§ **RETOS**:
a) Devuelve sin cambios el fragmento del texto sobre la infancia que va desde "Esa infancia no" hasta "felicidad casi eterna.".
b) Escribe la continuación del texto sobre la infancia a partir del punto en que termina.

§ **TEXTO PROPORCIONADO**:
---------------
22 de noviembre de 2024 12:08 PM

Ricardo Gil Otaiza: La infancia, ni tan perdida

Ya no me cocino con chamizos, como suele decirse acá, pero, sin embargo, en cada instante de mi vida llegan a mí fogonazos, destellos, ráfagas de mi lejana infancia, y no se crean, cada vez que esto sucede me detengo y cotejo pasado y presente y saco las necesarias deducciones e inevitables exclamaciones: Dios, pasó el tiempo, parece que fue ayer, si apenas doblé la esquina, todo pasó en un parpadeo, ¡no me lo puedo creer…! Empero, aquello que fue mi vida no ha sido enterrado: vive en mí, me fortalece a cada instante, es la fuerza interior que me impele a continuar en el derrotero trazado desde hace décadas, y es así como sale de mi interioridad un ímpetu lejano, una energía poderosa y atávica, un vaho que me sostiene, y me digo, no sin asombro, que el niño que fui está en mí: me reconozco en él, no se fue ni me abandonó; mantiene en mi ser su presencia discreta, pero reconocible.

El niño que fui y que de algún modo sigo siendo, me hace creer en las personas y me he llevado numerosos chascos, porque no todos a quienes uno conoce están en nuestra misma sintonía, pero esas trastadas recibidas de parte de quienes esperas lo mismo que tú das, es decir: honestidad y sinceridad, son portentosas lecciones de vida, son cuestiones que tenemos que aprender a pesar del avance de la edad, son realidades que siempre estarán presentes en nuestro tránsito vital y no nos queda otra opción sino tratar de esquivarlas, pero si te han golpeado, pues sanar el dolor y las heridas y seguir adelante, jamás detenernos ni amilanarnos, porque llegaron como parte del aprendizaje, repito, y no hay nada peor que hacernos los locos cuando la realidad te grita, una y mil veces, que debemos tener los sentidos y la mente abiertos a las disímiles circunstancias del ahora.

Esa infancia no tan perdida, como en mi caso, es mi otro yo: es mi imagen especular, la foto en sepia y también a color sin distingos ni de tiempo ni de espacio; el recuerdo anclado en el ser y que forma parte de mi esencia como si fuera un tatuaje imposible de borrar, y con ella voy a todas partes, me levanto y me acuesto en su compañía, cuando leo y escribo se asoma y me acompaña en medio de guiños y arrebatos, cuando recorro las calles de mi ciudad me lleva a tiempos remotos, cuando también las recorría de la mano de mi madre, y ya no miro aquellos espacios urbanos con los ojos del presente, sino con la transparencia del ayer: cuando todo me causaba asombro y sorpresa, cuando el pequeño detalle era la vida misma, cuando la mano segura de mamá era un pedacito de cielo en la Tierra, cuando la promesa de un helado o de una chupeta era la clave para un felicidad casi eterna.
---------------
§ **DATOS DE ORIGEN**:

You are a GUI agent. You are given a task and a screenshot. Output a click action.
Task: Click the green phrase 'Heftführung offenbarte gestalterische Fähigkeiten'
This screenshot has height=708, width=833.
---------------
§ **RESULTADOS ESPERADOS**:
a)
Esa infancia no tan perdida, como en mi caso, es mi otro yo: es mi imagen especular, la foto en sepia y también a color sin distingos ni de tiempo ni de espacio; el recuerdo anclado en el ser y que forma parte de mi esencia como si fuera un tatuaje imposible de borrar, y con ella voy a todas partes, me levanto y me acuesto en su compañía, cuando leo y escribo se asoma y me acompaña en medio de guiños y arrebatos, cuando recorro las calles de mi ciudad me lleva a tiempos remotos, cuando también las recorría de la mano de mi madre, y ya no miro aquellos espacios urbanos con los ojos del presente, sino con la transparencia del ayer: cuando todo me causaba asombro y sorpresa, cuando el pequeño detalle era la vida misma, cuando la mano segura de mamá era un pedacito de cielo en la Tierra, cuando la promesa de un helado o de una chupeta era la clave para un felicidad casi eterna.

b)
Hoy todavía miro con emoción algunas marcas de vehículos, que de niño me fascinaban (porque desde siempre he sido un amante de los autos), y a pesar de no haber alcanzado todos aquellos sueños e ilusiones, bien porque escaparon a mis posibilidades, o porque la cotidianidad me empujó hacia otras prioridades, siento el mismo entusiasmo del ayer y renace todo aquello con tal fuerza y vigor, que mi corazón se inflama como cuando era niño, y me digo estupefacto: Caramba, Ricardo, ¡qué poco has cambiado! Sí, poco he cambiado, lo reconozco, pero lo suficiente como para no quedarme anclado en el pasado y seguir avanzando en el camino trazado. Déjenme decirles que todo esto me llena de un gozo indescriptible, porque en mi interior soy también el niño que fui, pero lo que veo en el espejo no es como para saltar de alegría, y prefiero entonces ahondarme: y allí me escudo.

A ver, no quiero que me malinterpreten: llevo dentro el niño que fui, y hasta lo cultivo de vez en cuando, pero con los ropajes del hombre del presente y con todas sus connotaciones existenciales, y es esta amalgama, precisamente, la que hace de mí un “todo”, en el que reconozco los constituyentes atávicos, pero cada uno de ellos en sus propias alternancias y reacomodos, encuentros y desencuentros, miradas y obsesiones, y es este “todo” el que me ancla en el presente, pero al mismo tiempo me relativiza en algo etéreo, que se conjunta para hacer de mí el ser que creo ser o que distingo ser con todas sus imperfecciones y posibles aciertos, y esta certeza, que no es tal como podrá verse y deducirse, es la que me empuja cada día a levantarme de la cama y así emprender el pedregoso camino del vivir: con sus luces y sombras, y también con sus enormes incertidumbres y desafíos.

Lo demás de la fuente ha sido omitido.